Y fue al escuchar a unos niños que jugaban a ser el cadí que se enteró de las desventuras de Alí Jocha y que se hizo justicia. No diré cómo, ni de qué argucias se valió el califa para averiguar la verdad, porque vendería el final de un cuento delicioso.

Cuento en el que pienso a menudo estos días de reformas, protestas y lluvias porque recientemente leí que Jens Stoltenberg, quien fuera primer ministro de Noruega hasta este septiembre pasado, quiso saber lo que la gente de Oslo pensaba de su gobierno y actualizó la estrategia del califa: convencido de que todos dicen lo que piensan del gobierno en el taxi, trabajó de ruletero por un día.

El Partido Laborista, al que Stoltenberg pertenece, difundió un reporte escrito y subió un video a internet donde se pueden ver algunas de las reacciones de los pasajeros. Muchos lo reconocieron. Algunos sí que se quejaron de cómo iban las cosas (el Partido Laborista perdió las elecciones y ahora Erna Solberg, conservadora, dirige Noruega); otros le preguntaron si había cambiado de trabajo.

No puedo evitar asombrarme: ¿qué clase de país es ése, donde es imaginable que alguien renuncie a un hueso tamaño dinosaurio para ser taxista?

Uno no tan corrupto como éste, naturalmente. En México, ya quisiera yo que un político trabajara de taxista y escuchara a la gente. Que escuchara, punto. Lo de taxista, frente al despilfarro y a la soberbia que caracteriza a los políticos mexicanos, me resulta inconcebible.

Aquí, todos somos Alí Jocha, con su cadí indiferente e injusto. El cadí que persigue al señor que debe mil 500 pesos a Hacienda, pero que le concede un amparo a Elba Esther Gordillo; que encarcela a centenares de personas que roban menos de mil pesos en una tienda departamental pero que no ha llamado a cuentas a Felipe Calderón por las miles de muertes que sus torpes iniciativas causaron, y un fatigado etcétera.

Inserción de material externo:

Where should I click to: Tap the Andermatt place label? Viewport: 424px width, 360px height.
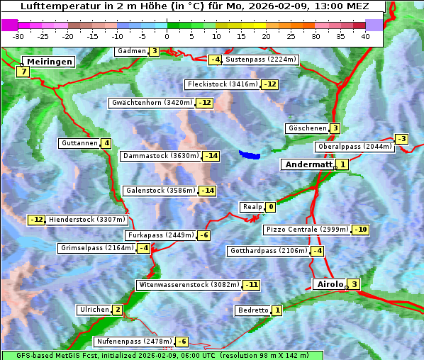coord(308,164)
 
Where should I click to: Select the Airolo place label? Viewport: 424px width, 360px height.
coord(330,284)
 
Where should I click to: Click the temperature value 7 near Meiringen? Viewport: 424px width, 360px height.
coord(23,72)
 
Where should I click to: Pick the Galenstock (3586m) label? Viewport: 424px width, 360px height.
coord(160,191)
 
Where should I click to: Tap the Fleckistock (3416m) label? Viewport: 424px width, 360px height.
coord(221,85)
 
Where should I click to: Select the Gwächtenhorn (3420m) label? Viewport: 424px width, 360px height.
coord(152,103)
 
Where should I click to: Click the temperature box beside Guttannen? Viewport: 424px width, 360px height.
coord(106,143)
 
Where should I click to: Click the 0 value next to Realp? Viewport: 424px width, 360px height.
coord(271,207)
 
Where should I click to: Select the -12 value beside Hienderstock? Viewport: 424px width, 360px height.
coord(37,220)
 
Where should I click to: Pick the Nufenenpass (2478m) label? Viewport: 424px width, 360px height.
coord(134,342)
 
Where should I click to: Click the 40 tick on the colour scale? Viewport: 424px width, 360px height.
coord(365,35)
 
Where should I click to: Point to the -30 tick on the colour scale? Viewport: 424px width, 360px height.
coord(19,35)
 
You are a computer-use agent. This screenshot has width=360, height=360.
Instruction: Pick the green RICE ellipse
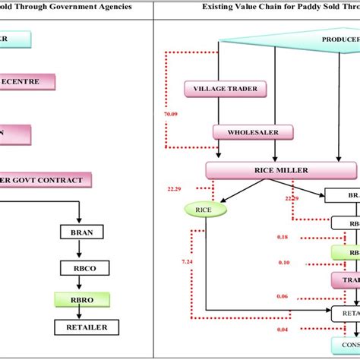(x=204, y=210)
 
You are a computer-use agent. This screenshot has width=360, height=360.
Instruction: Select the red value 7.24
(x=188, y=261)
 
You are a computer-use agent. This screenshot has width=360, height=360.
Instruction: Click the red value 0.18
(x=283, y=238)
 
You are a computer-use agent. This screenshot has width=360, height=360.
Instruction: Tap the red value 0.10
(x=283, y=262)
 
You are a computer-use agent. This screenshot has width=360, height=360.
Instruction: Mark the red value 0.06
(x=283, y=295)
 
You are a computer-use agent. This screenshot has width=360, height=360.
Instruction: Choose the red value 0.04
(x=283, y=329)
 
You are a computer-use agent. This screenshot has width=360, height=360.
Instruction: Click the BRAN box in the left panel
(x=81, y=232)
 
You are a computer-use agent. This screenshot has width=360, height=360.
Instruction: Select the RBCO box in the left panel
(x=81, y=267)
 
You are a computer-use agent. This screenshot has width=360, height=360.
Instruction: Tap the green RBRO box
(x=81, y=300)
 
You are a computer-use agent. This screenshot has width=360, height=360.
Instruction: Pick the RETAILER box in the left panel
(x=81, y=327)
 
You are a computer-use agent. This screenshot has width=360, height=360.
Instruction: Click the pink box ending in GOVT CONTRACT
(x=46, y=179)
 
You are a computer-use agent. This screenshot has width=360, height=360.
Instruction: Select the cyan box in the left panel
(x=15, y=40)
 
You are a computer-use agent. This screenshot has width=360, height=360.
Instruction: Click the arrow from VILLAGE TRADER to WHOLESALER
(x=220, y=111)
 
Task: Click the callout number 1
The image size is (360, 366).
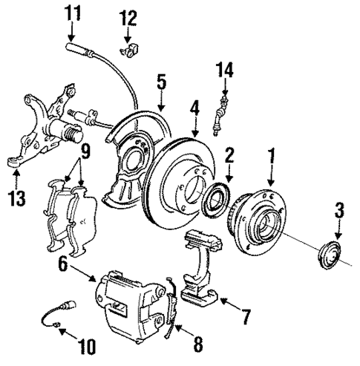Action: [x=272, y=157]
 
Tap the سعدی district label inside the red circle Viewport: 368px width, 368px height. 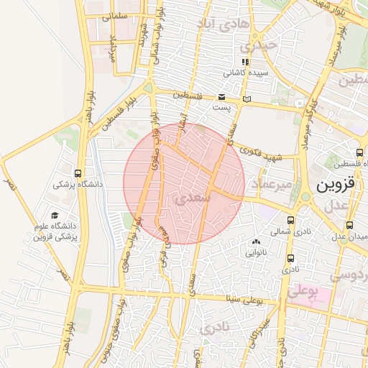pos(193,195)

Pero ya que estamos en el ámbito de Las mil y una noches, de los tres deseos a los que tenemos derecho quienes tratamos con el djinn, yo pediría que Miguel Ángel Mancera tuviera que escuchar a los chilangos como si fuera él un taxista paciente y flemático. Y que, mágicamente, estuviera obligado a ser tan justo como fue Harún Al Raschid, al menos en el cuento.